Pregnant women in Ireland are treated like “child-bearing vessels” whose rights are violated on a daily basis if they happen to need an abortion, Amnesty International said, in a report released Tuesday. The country’s current anti-abortion law -- which has been under scrutiny since 2012, when a woman died after being denied a medically-induced abortion -- has frequently been decried as one of the most restrictive in the world. 

“Every day, between 10 and 12 women and girls living in Ireland travel to England for an abortion,” Amnesty said, in its report, which includes testimonies from several women who were forced to seek abortion abroad. “Human rights obligations require the decriminalization of abortion and that states ensure access to abortion, at a minimum, when a woman’s life and physical and mental health is in danger … International human rights laws and standards are clear that women should not face criminal penalties for undergoing abortions. Ireland’s abortion law fails to comply with these human rights obligations.”

Under the country’s current law, a woman can only seek abortion if continuing the pregnancy poses an immediate threat to her life. Moreover, doctors and counselors are prohibited from providing women with information on how to get an abortion safely.

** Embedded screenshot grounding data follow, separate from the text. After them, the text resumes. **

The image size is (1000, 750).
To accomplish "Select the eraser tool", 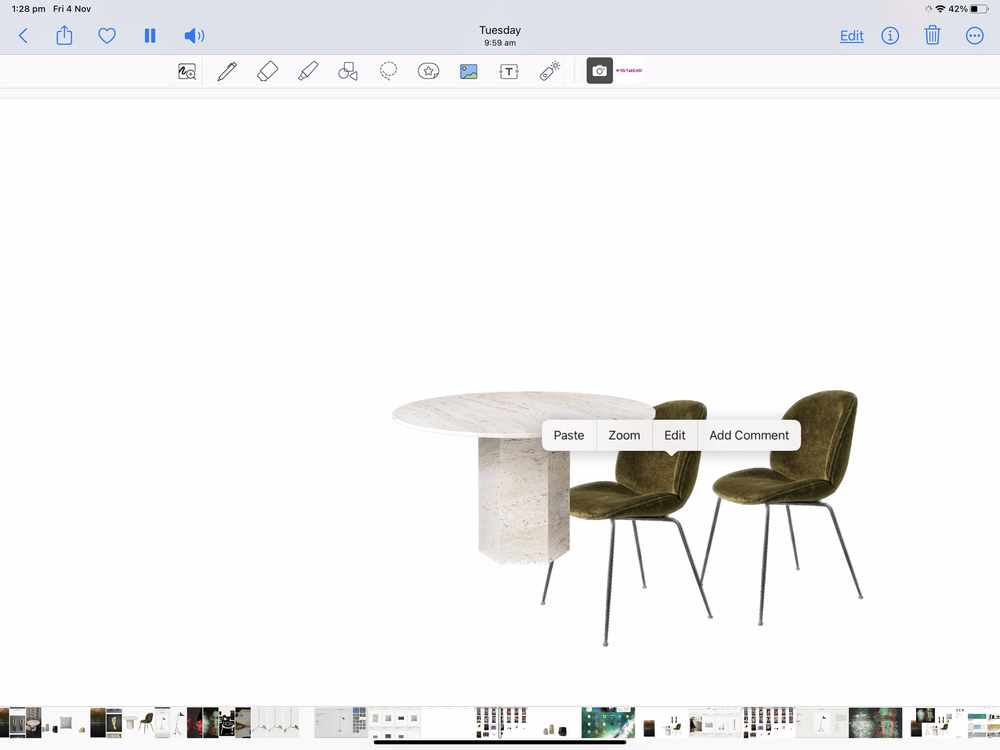I will [267, 71].
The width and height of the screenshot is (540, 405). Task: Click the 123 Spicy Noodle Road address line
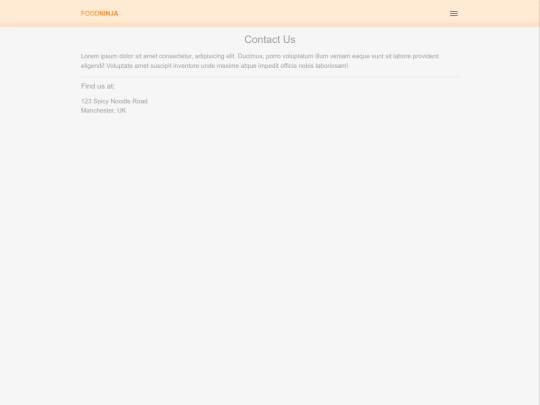click(x=114, y=101)
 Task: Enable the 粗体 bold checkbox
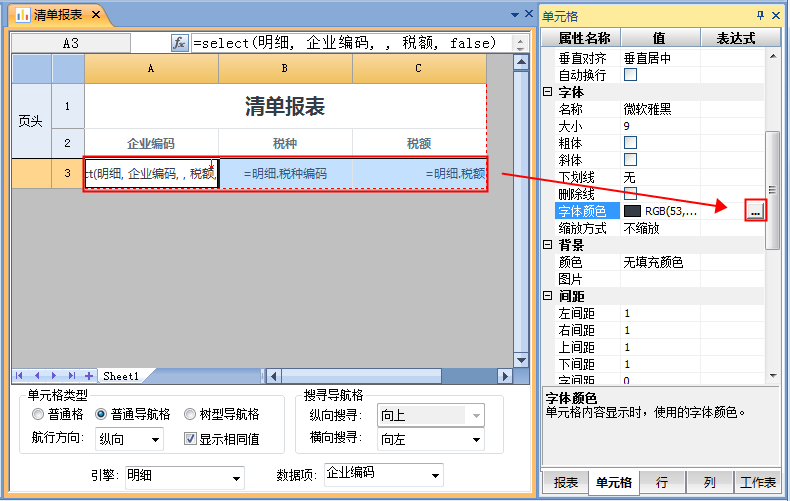click(630, 142)
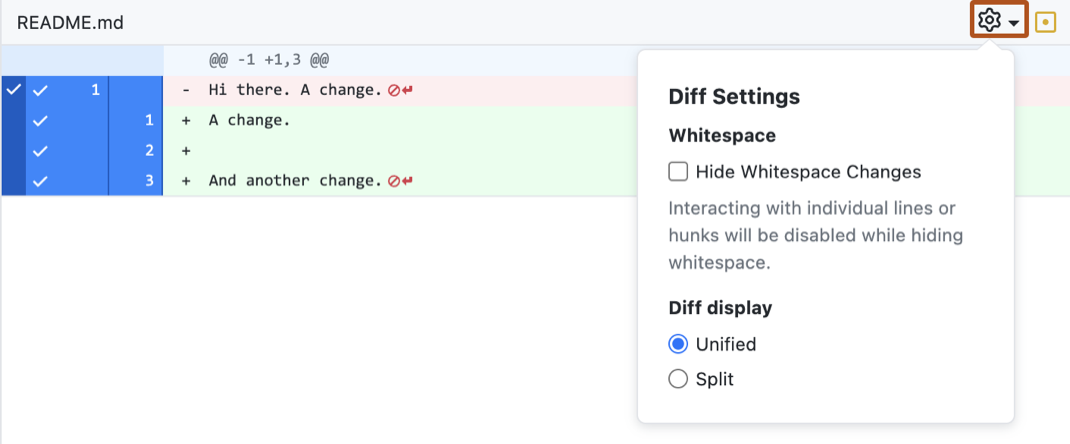Viewport: 1070px width, 444px height.
Task: Click the removed line 'Hi there. A change.'
Action: [295, 90]
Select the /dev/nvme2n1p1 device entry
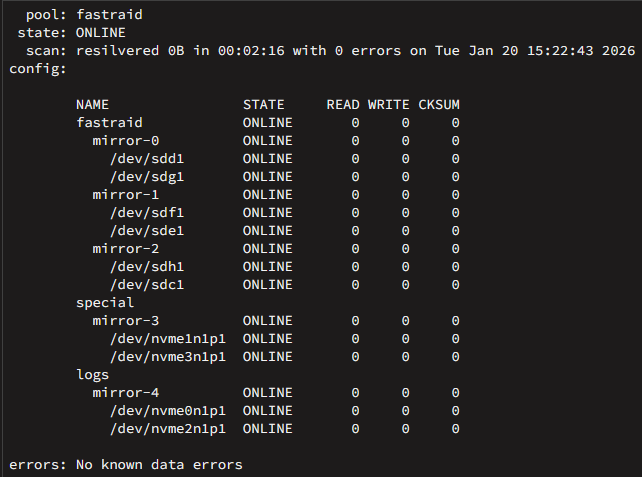This screenshot has width=642, height=477. 168,429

The law also bans women from getting abortions in cases of rape, and if they are found to have had an abortion illegally, they face up to 14 years in prison -- forcing many to travel to countries like England to terminate their pregnancy.

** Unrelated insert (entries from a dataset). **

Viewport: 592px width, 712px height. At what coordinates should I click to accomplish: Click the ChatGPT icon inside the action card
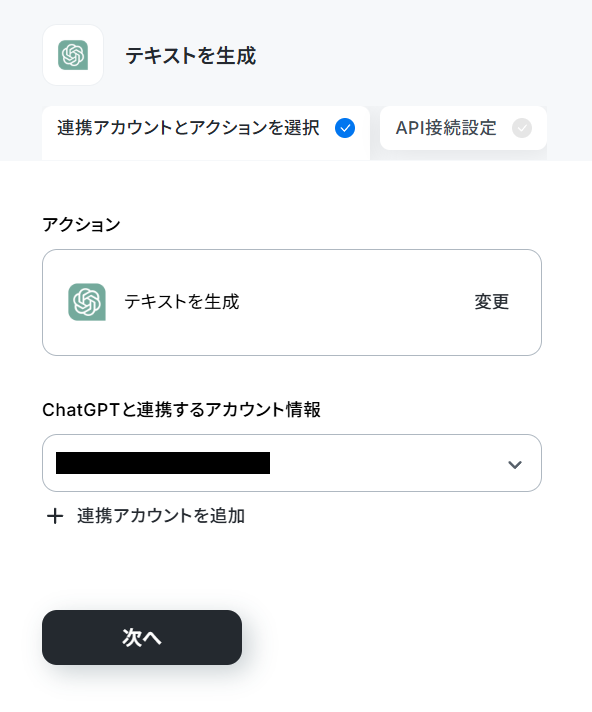point(87,302)
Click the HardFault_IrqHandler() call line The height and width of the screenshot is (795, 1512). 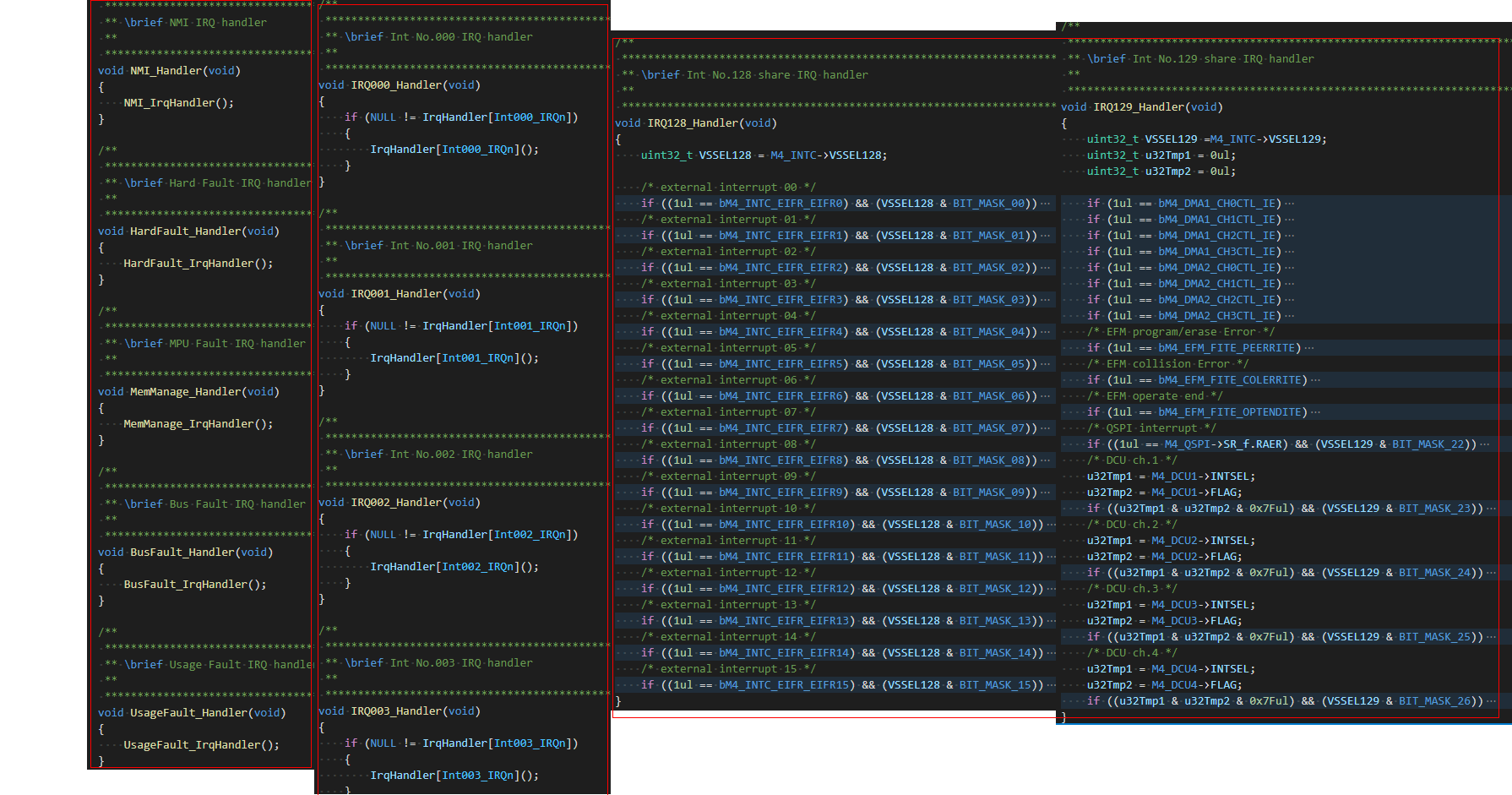click(x=199, y=264)
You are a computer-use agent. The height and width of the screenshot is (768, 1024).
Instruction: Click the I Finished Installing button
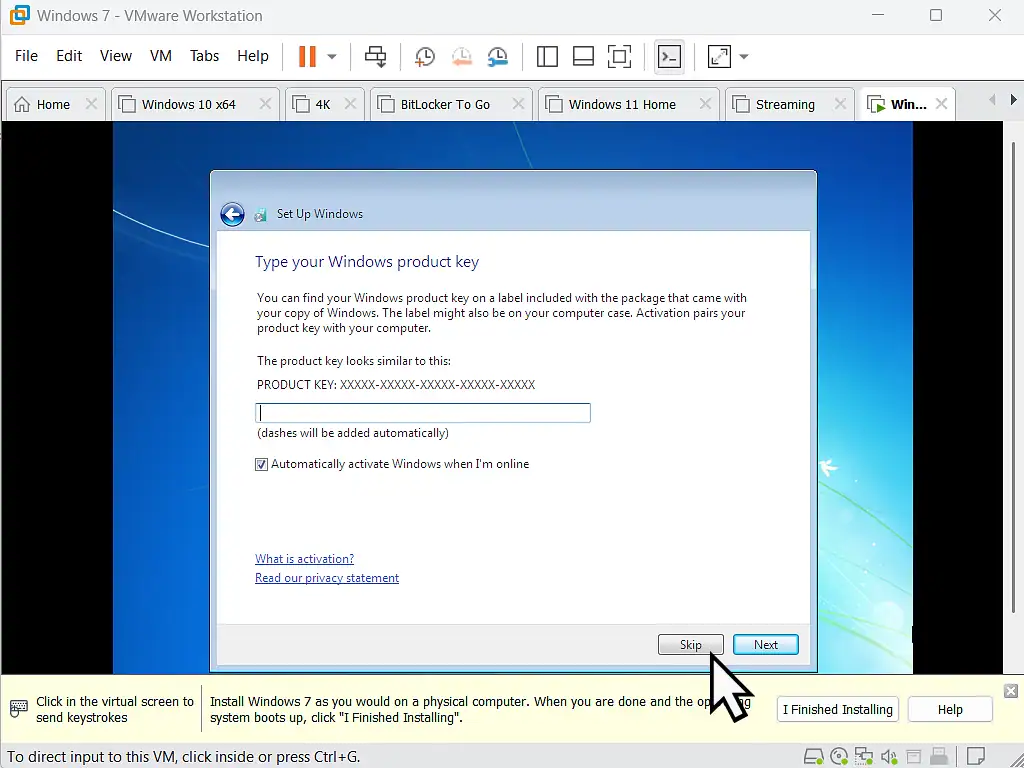tap(837, 709)
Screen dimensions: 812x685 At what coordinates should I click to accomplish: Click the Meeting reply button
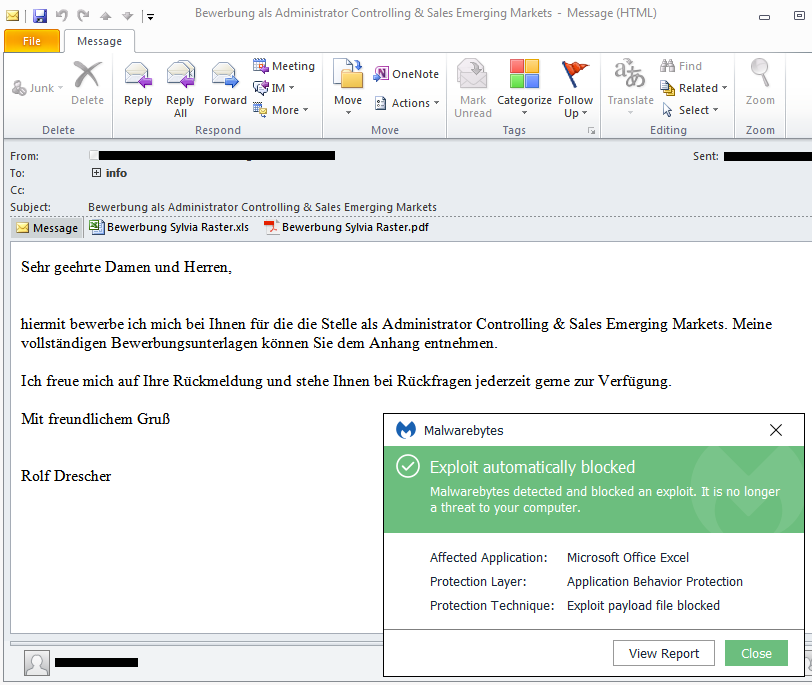pyautogui.click(x=284, y=66)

“I didn’t feel safe at all…I was feeling really scared because it became clear to me, that if any complication was raised, these people would let me die,” Lupe, a resident of Ireland who is originally from Spain, told Amnesty, recounting her ordeal when she was forced to carry a dead fetus in her womb for two months as Irish doctors waited to make sure that it was not alive. She eventually traveled to Spain for an abortion.

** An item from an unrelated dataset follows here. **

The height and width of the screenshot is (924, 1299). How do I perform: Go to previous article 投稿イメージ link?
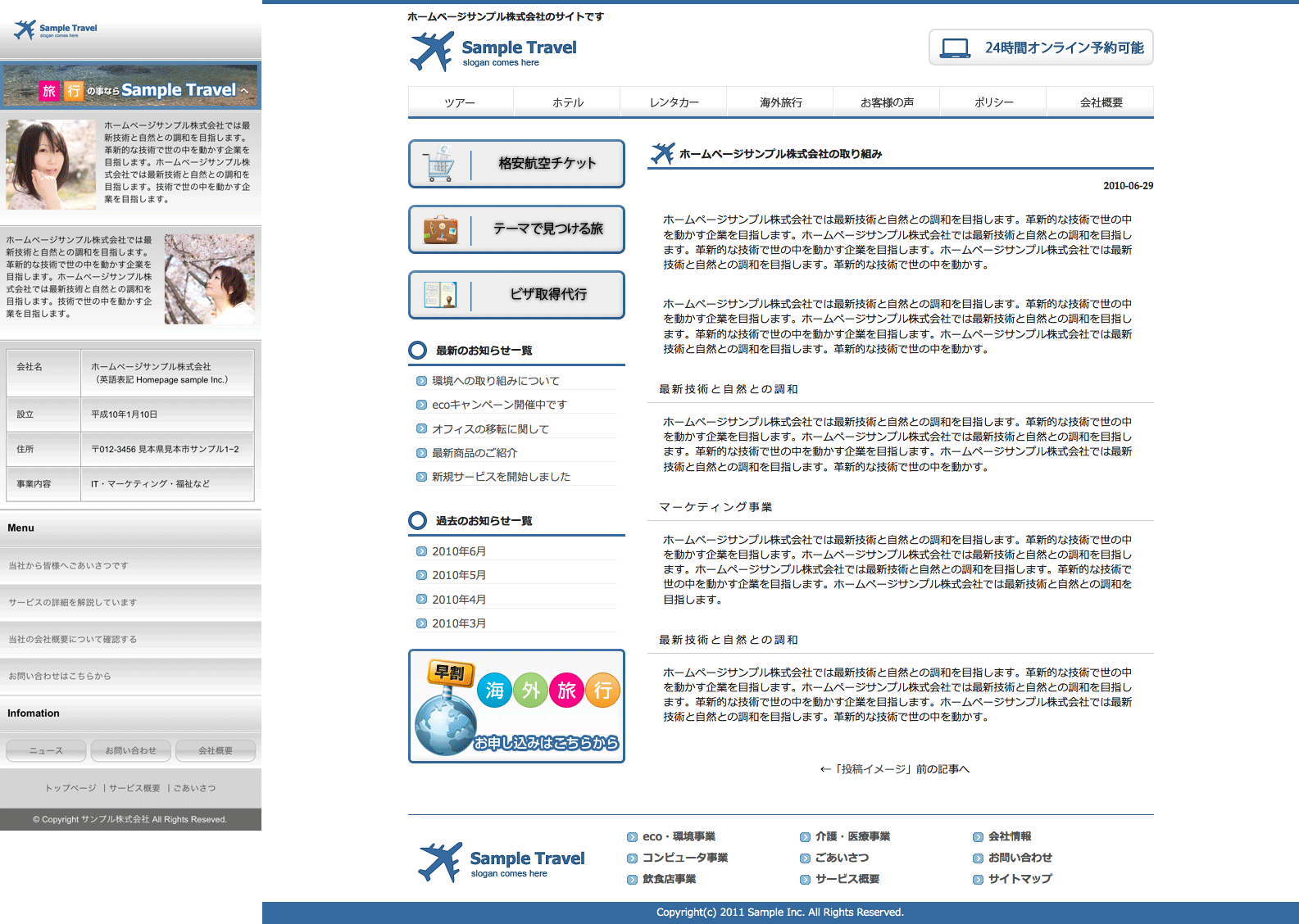point(894,769)
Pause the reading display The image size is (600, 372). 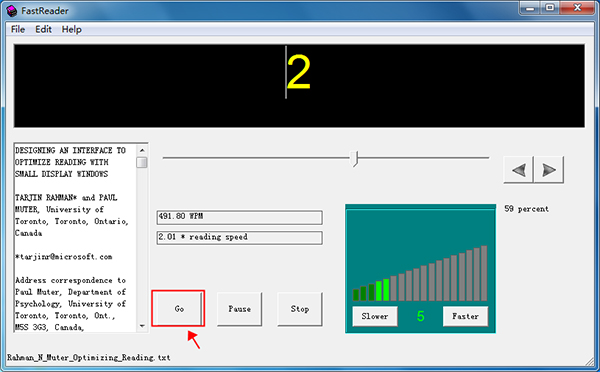[x=240, y=309]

“This is the saddest thing in my whole life … After two months with a dead embryo in my womb --you can have an infection or something and only three months before this, this was the hospital where Savita had died,” Lupe told Amnesty, referring to the death of Savita Halappanavar, a 31-year-old Indian woman who was denied abortion in 2012 in a hospital in Galway.

“Ireland must amend the constitution and remove the protection of the foetus. This needs to happen urgently,” Colm O’Gorman, executive director of Amnesty International Ireland, said, in a statement.

On Tuesday, the United Nations also criticized the Irish government for failing to carry out a referendum to amend its anti-abortion law, alleging that the separation of the state and the church in the country was still a “bit fuzzy.”

“Ireland had one of the most punitive and restrictive laws on abortion because of the constitutional right to life of an unborn foetus, which trumped the right of women to sexual and reproductive health and resulted in the criminalization of abortion,” the U.N.’s Committee on Economic, Social and Cultural Rights said, in a statement released Tuesday.